→ The problem
Locate each line in the items below that contains the word "width", and copy those lines out.
##### Raw records #####
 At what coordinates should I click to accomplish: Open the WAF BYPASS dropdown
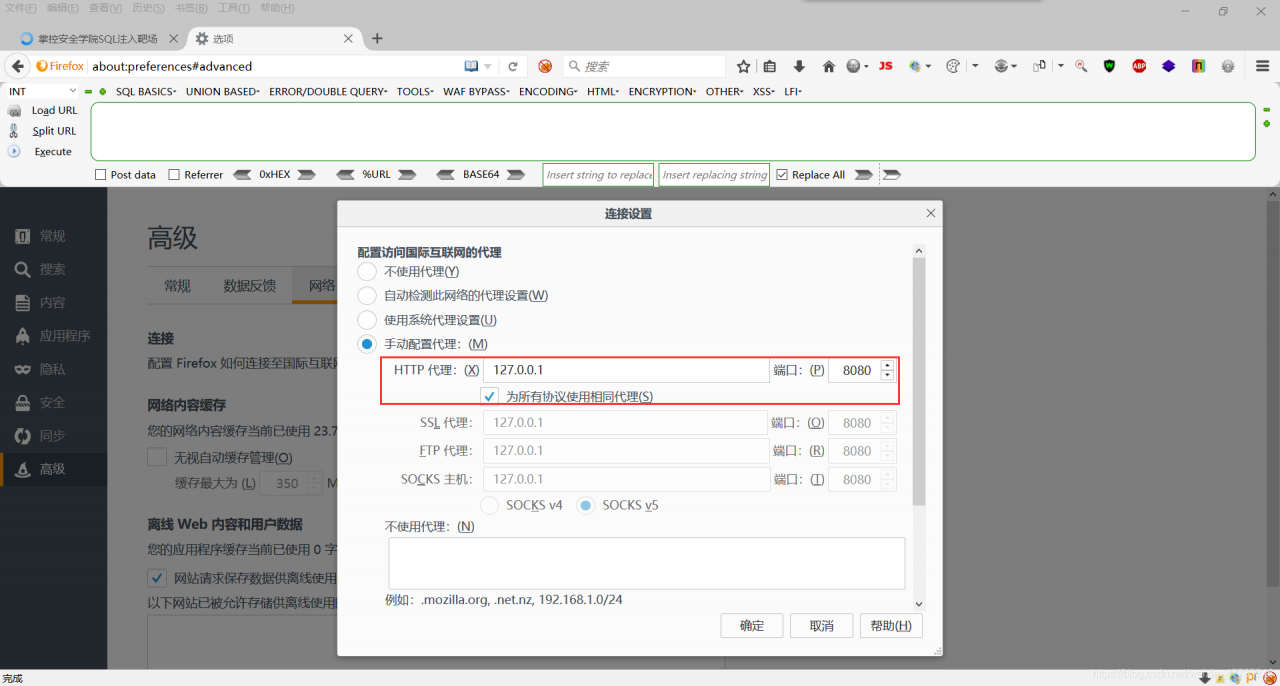(x=476, y=91)
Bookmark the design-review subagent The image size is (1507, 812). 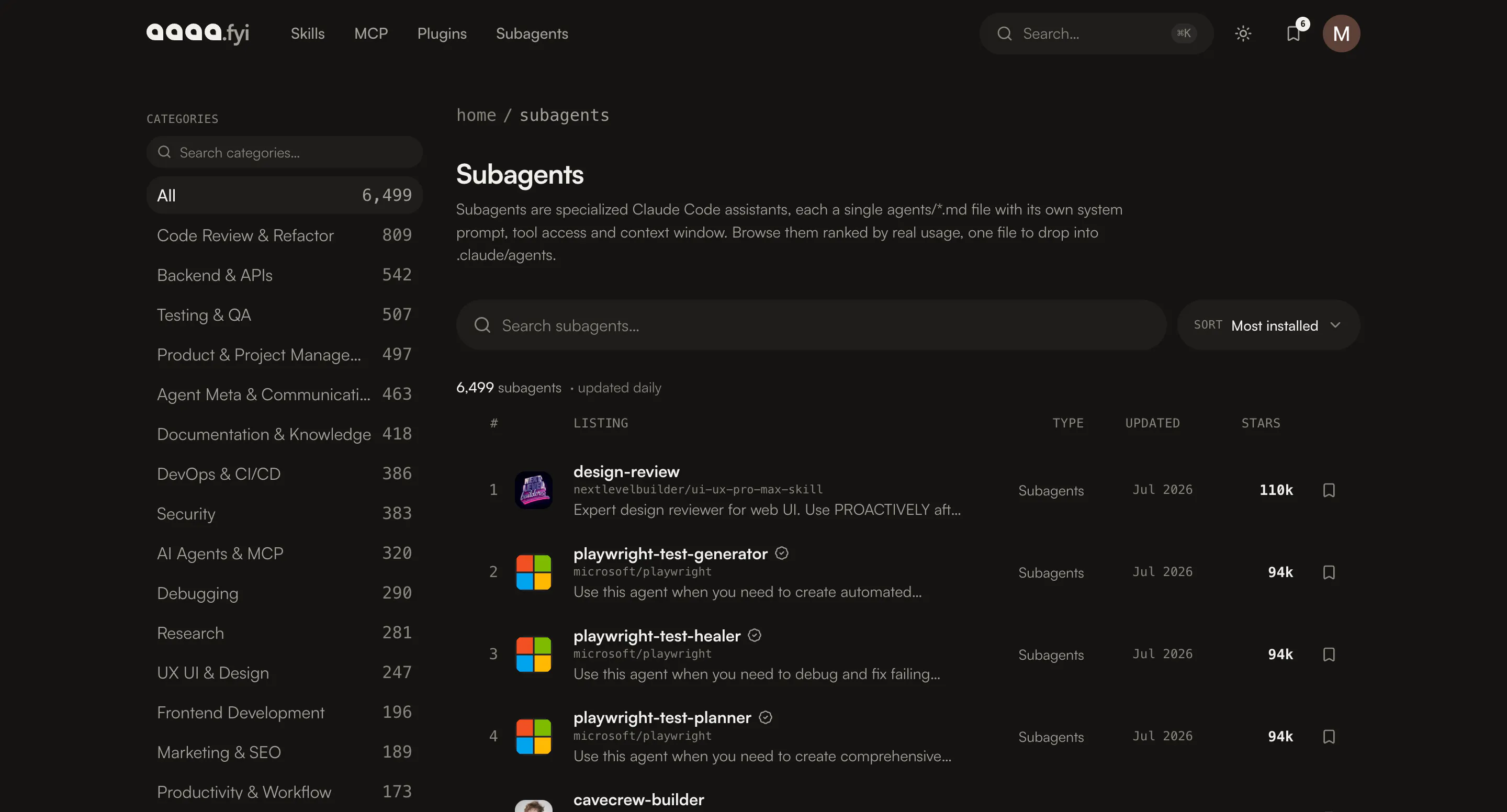pyautogui.click(x=1329, y=490)

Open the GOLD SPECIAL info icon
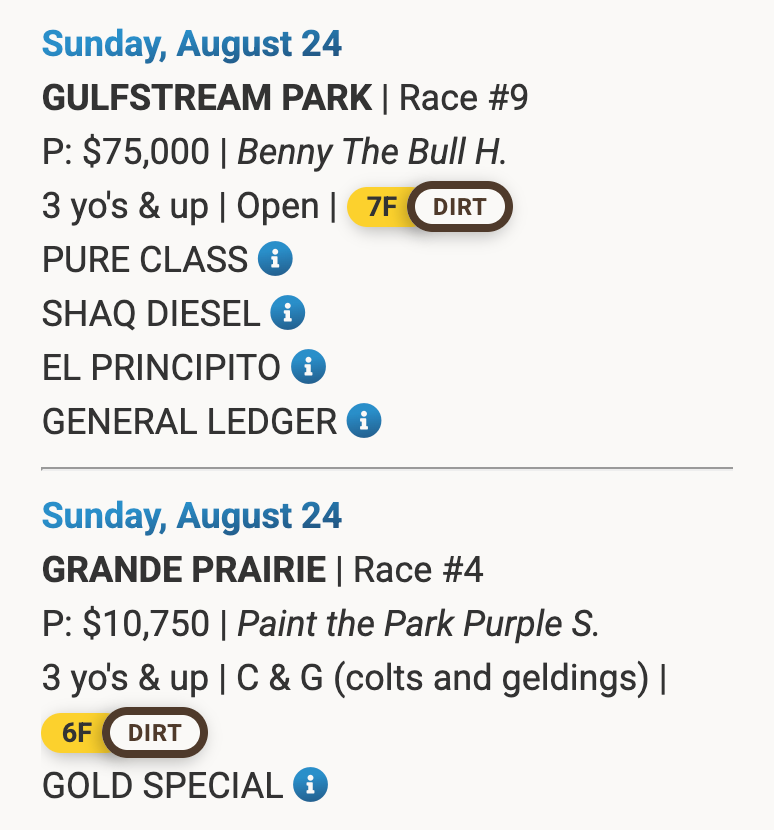coord(310,785)
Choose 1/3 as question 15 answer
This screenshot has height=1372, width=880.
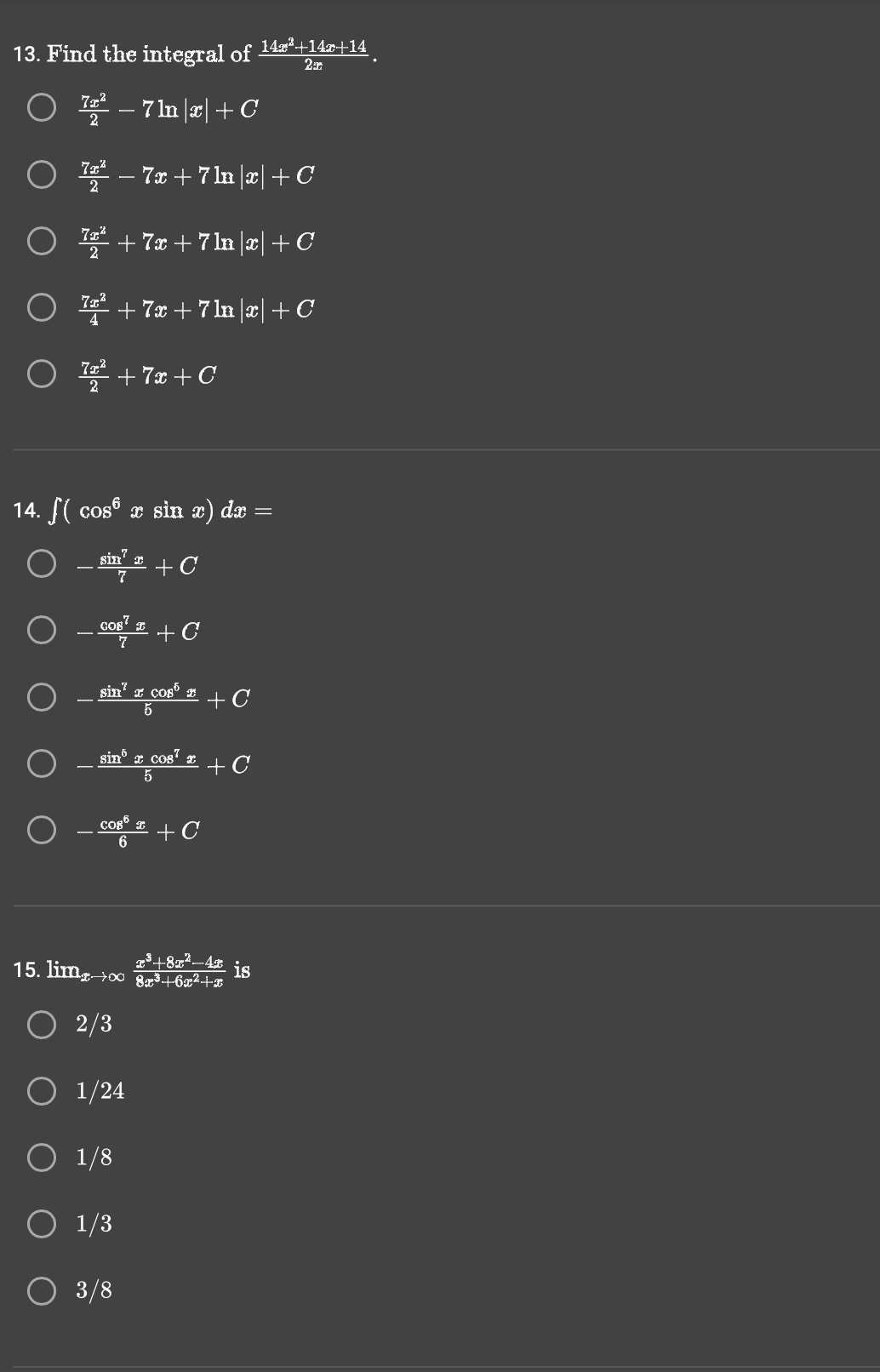[41, 1224]
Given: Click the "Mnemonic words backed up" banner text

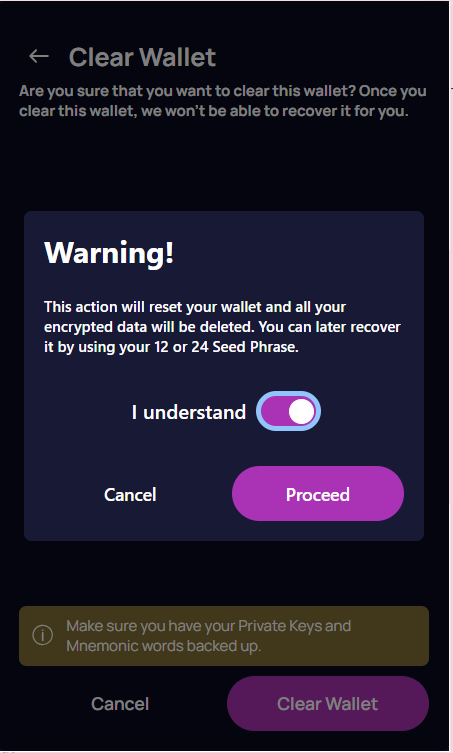Looking at the screenshot, I should pyautogui.click(x=163, y=646).
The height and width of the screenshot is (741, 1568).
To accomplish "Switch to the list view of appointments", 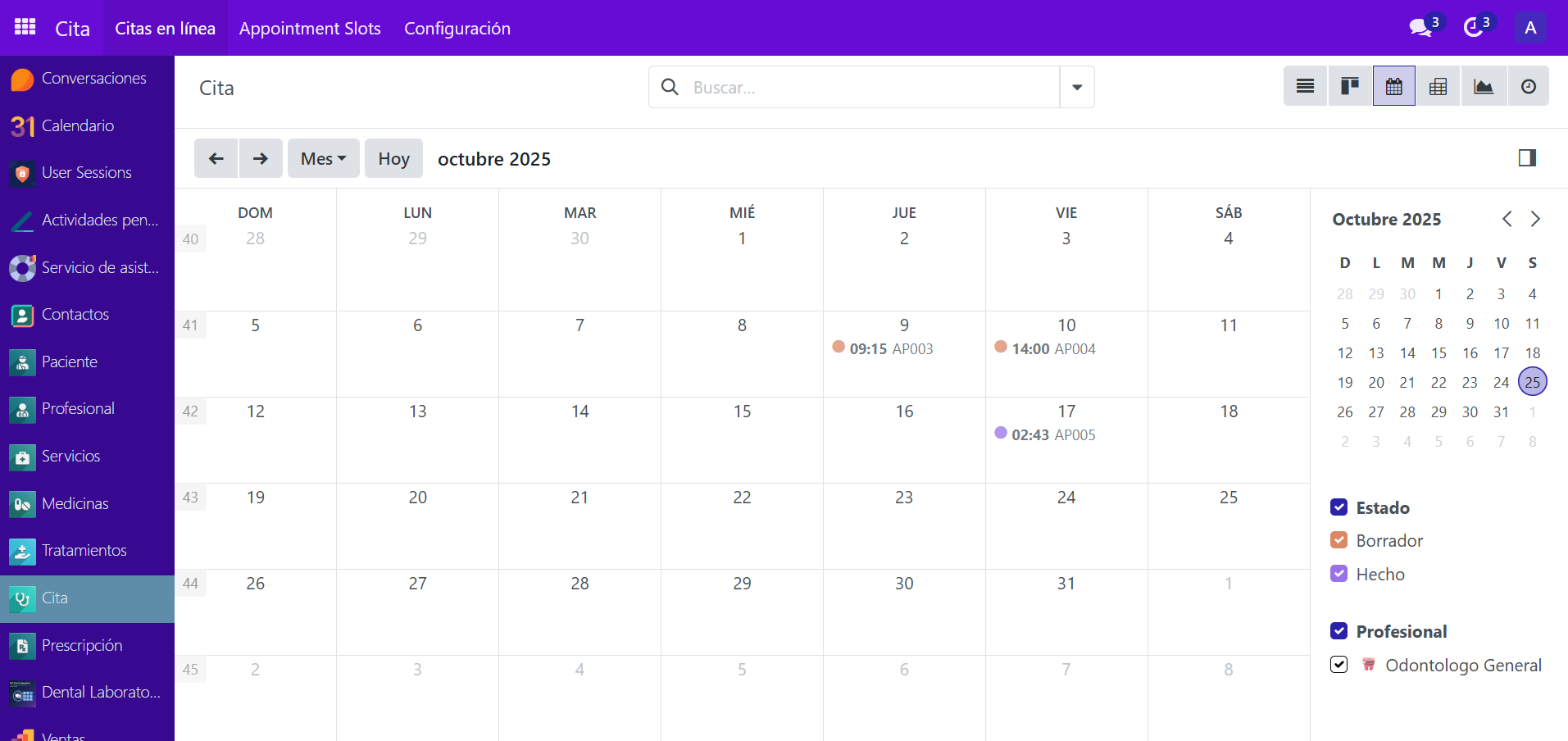I will (1304, 85).
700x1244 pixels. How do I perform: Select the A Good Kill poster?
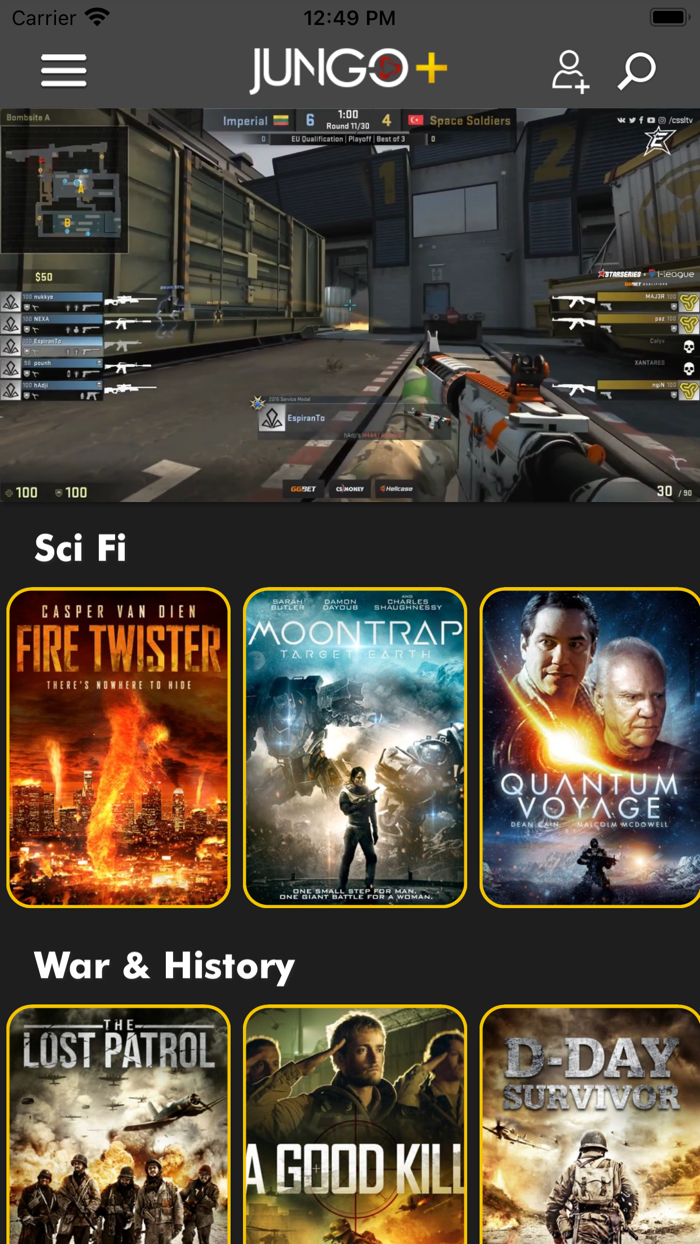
#####
→ Written response
This screenshot has height=1372, width=880.
The height and width of the screenshot is (741, 1568).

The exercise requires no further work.